王倫等人在瞭望塔上看得清楚,王倫便將手向前一指,田虎立即大聲傳令全軍進攻,魯智深更是早已奔下瞭望塔,率領眾軍衝出營門,直向大方軍大營而去。
與此同時,其它三個方向的梁軍軍營之中也都響起了進攻的號角,各軍一齊出動,向大方軍大營發起進攻。
王倫等人則在瞭望塔上舉著望遠鏡看著戰場形勢,武鬆手拍欄杆,大笑道:“文恭兄終於動手了。”
“文恭大哥?”小舞不明白是怎麽回事,便好奇地問道:“大方軍大營著火,跟文恭大哥有什麽關係,難道這火是文恭大哥放的不成,文恭大哥又怎麽會在大方的軍營當中?”
“這火確實是文帥放的。”吳用微微一笑,說道:“文帥早就奉了王爺之命,秘密潛入到大方軍內部,並且一直隱於暗處,隻等我軍發起總攻之時,便立即裏應外合,一舉端了大方軍的大營。”
“哦,我說怎麽一直不見文恭大哥,原來是又被我哥派去當臥底了。”小舞終於後知後覺地明白過來。
“沒錯。

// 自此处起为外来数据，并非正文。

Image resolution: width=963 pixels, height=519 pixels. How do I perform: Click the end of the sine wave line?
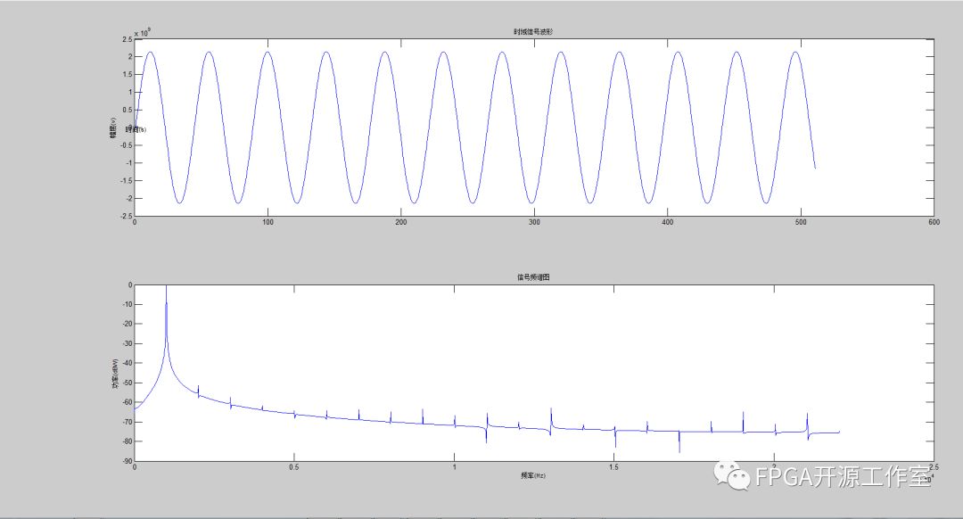tap(815, 168)
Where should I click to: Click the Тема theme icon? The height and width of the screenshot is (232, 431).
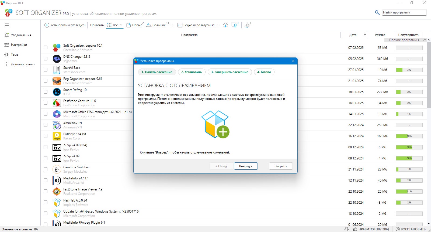pos(7,54)
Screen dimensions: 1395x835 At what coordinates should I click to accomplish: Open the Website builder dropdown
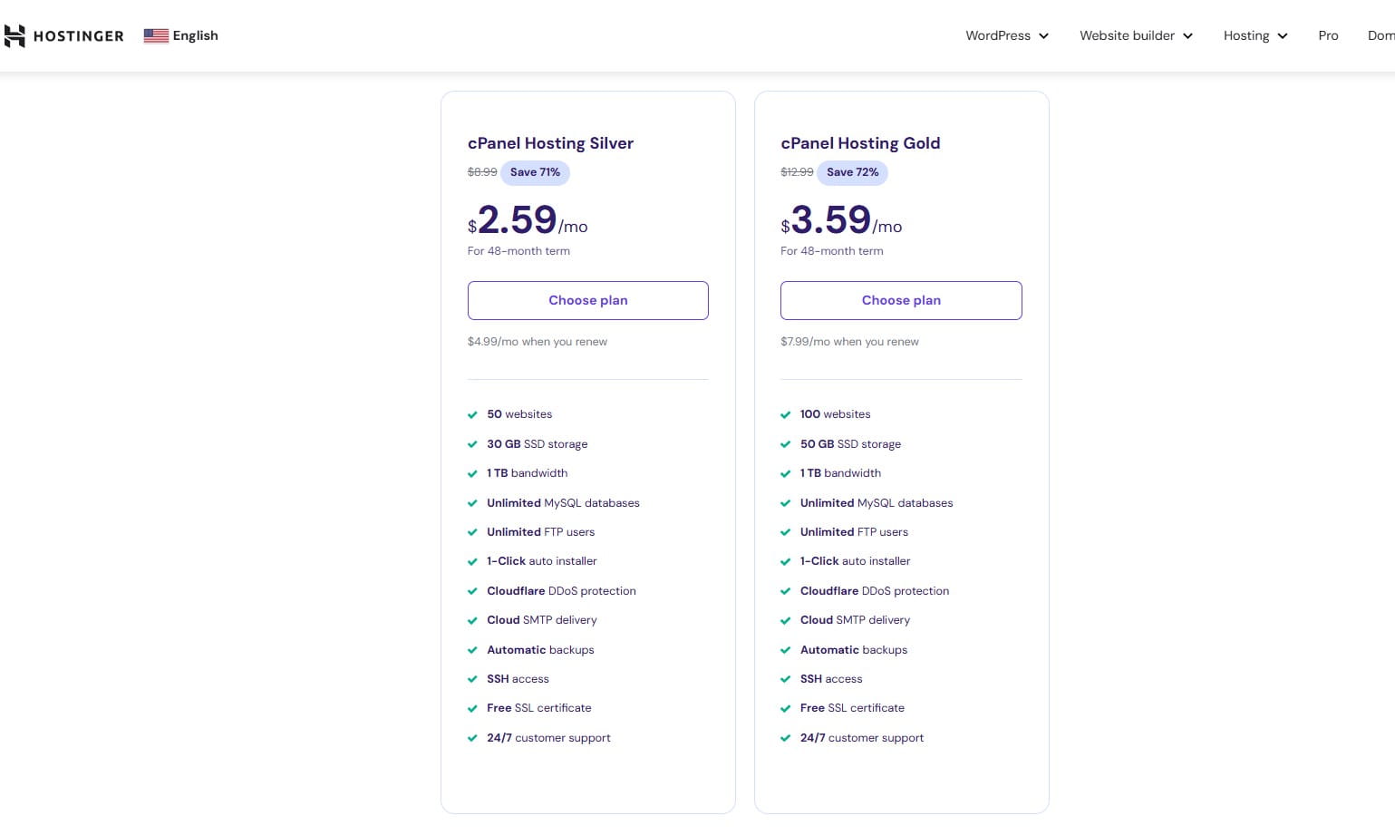(x=1135, y=35)
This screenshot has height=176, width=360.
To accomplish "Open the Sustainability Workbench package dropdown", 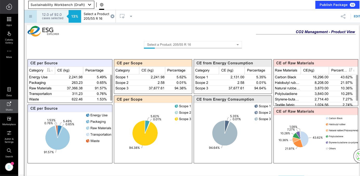I will pyautogui.click(x=61, y=5).
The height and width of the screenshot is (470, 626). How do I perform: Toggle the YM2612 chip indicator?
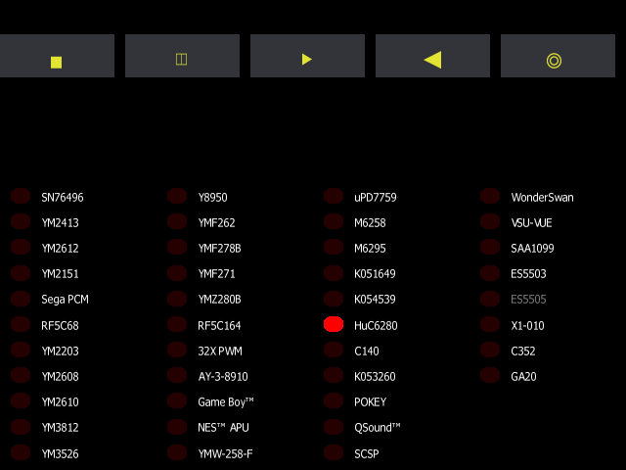21,248
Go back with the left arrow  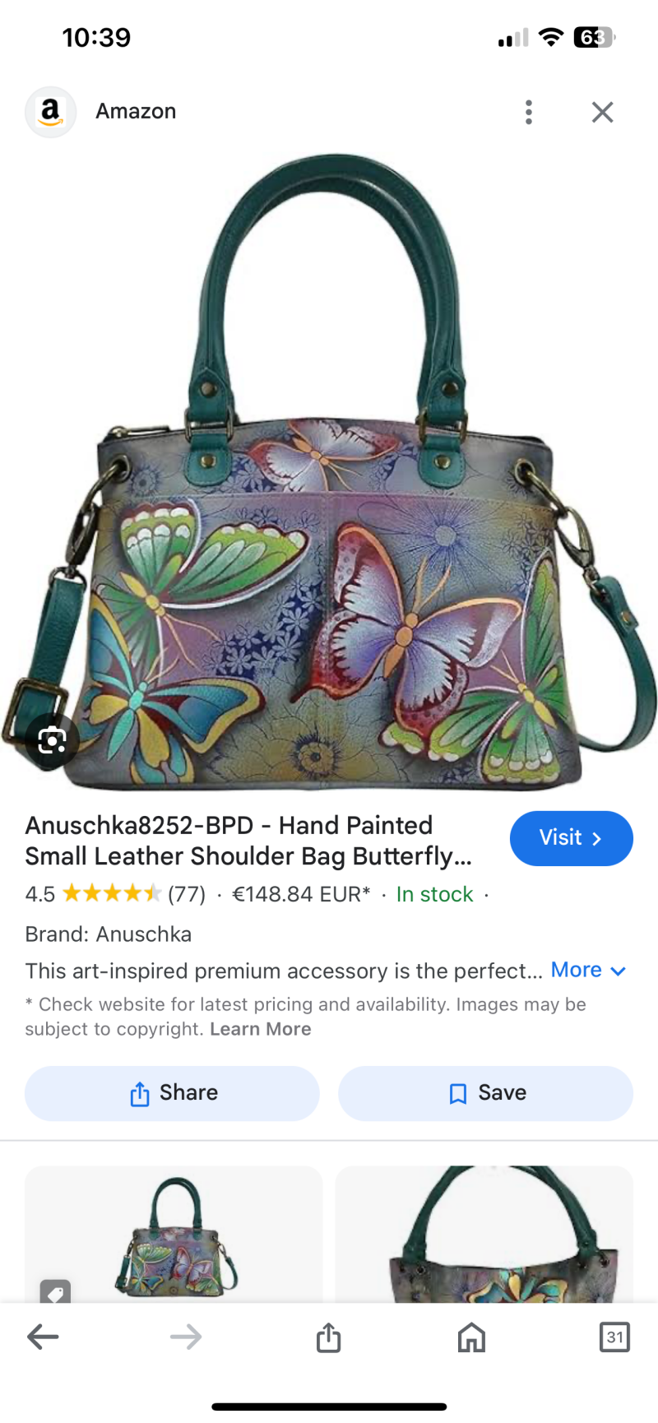coord(43,1337)
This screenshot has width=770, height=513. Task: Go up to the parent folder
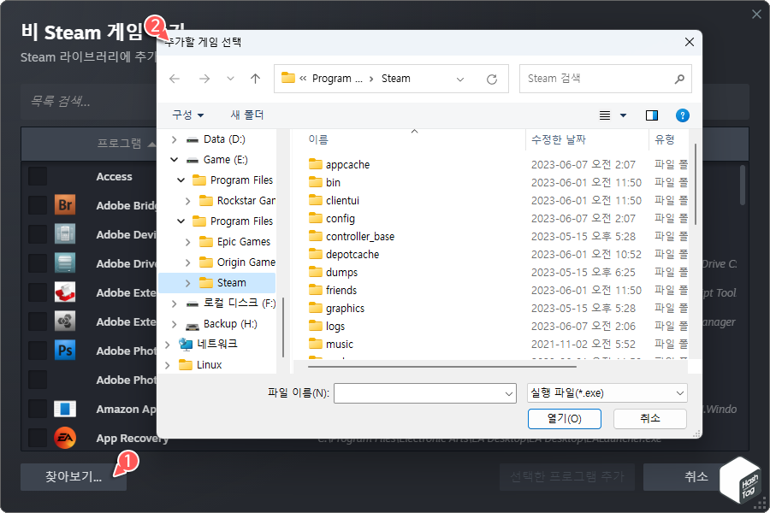coord(254,78)
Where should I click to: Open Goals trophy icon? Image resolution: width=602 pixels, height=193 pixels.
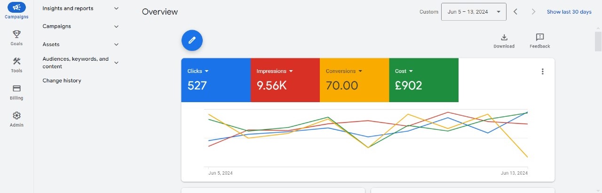16,34

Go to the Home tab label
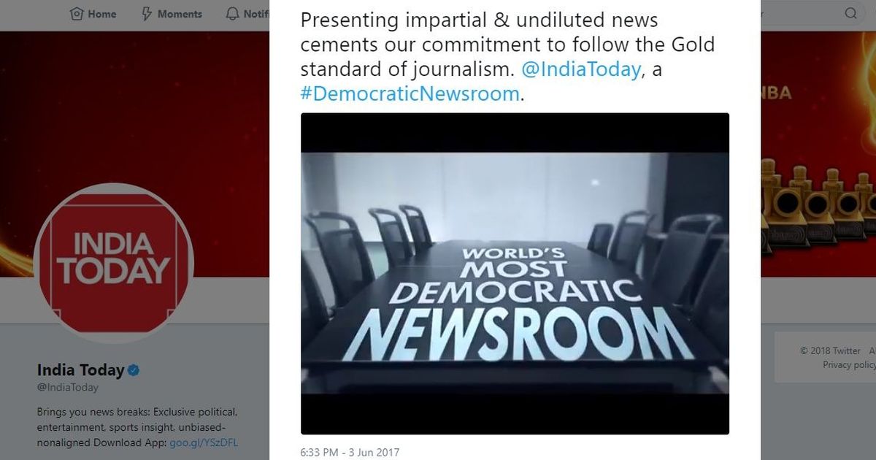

”公孫勝道:“早在去年文帥便已經率領赤羽軍的一部精銳特種作戰部隊秘密南下朋加羅,然後繞行中南半島,又化整為零通過暹羅、交趾等地潛入大方境內的黔、桂、湘、贛各地,而後便聯絡了當年留在江南的鹽幫和漕幫的兄弟,扮成普通百姓隱藏於城鎮鄉間。
等大梁與大方全麵開戰之後,方臘開始大肆征兵,文帥便率眾加入了大方軍,而文帥自己則在大方軍中當了一名火頭兵,直到這次我們與大方在赤壁決戰,文帥又混入了大方軍總部大營之中。
昨夜文帥就已經派人送出了信息,與我們約定,今日中午文帥便會在大方軍的大營內搞破壞,炸掉大方軍的彈藥糧草,同時以火為號,旦見大方軍營中火起,便立即發起總攻。”
小舞眨了眨眼,忽地問道:“這些事我怎麽一點兒都不知道,你們為什麽都不告訴我?”
吳用笑而不語,其他眾人也都轉過臉去回避小舞的目光,小舞的視線便轉向了武鬆,武鬆的臉色立時就變得不再那麽自然。
小舞一瞪眼,武鬆便猛地感到後背有些發涼,看來今天晚上又要有的受了。
不過此時前方的戰場之上可沒有人去考慮小舞的感受,梁軍四麵齊進,全力猛攻,而大方軍大營之內混亂不堪,已經無法再組織起成體係的抵抗,再加上史文恭率領的特種部隊從中搗亂,就更加顧此失彼,亂上加亂。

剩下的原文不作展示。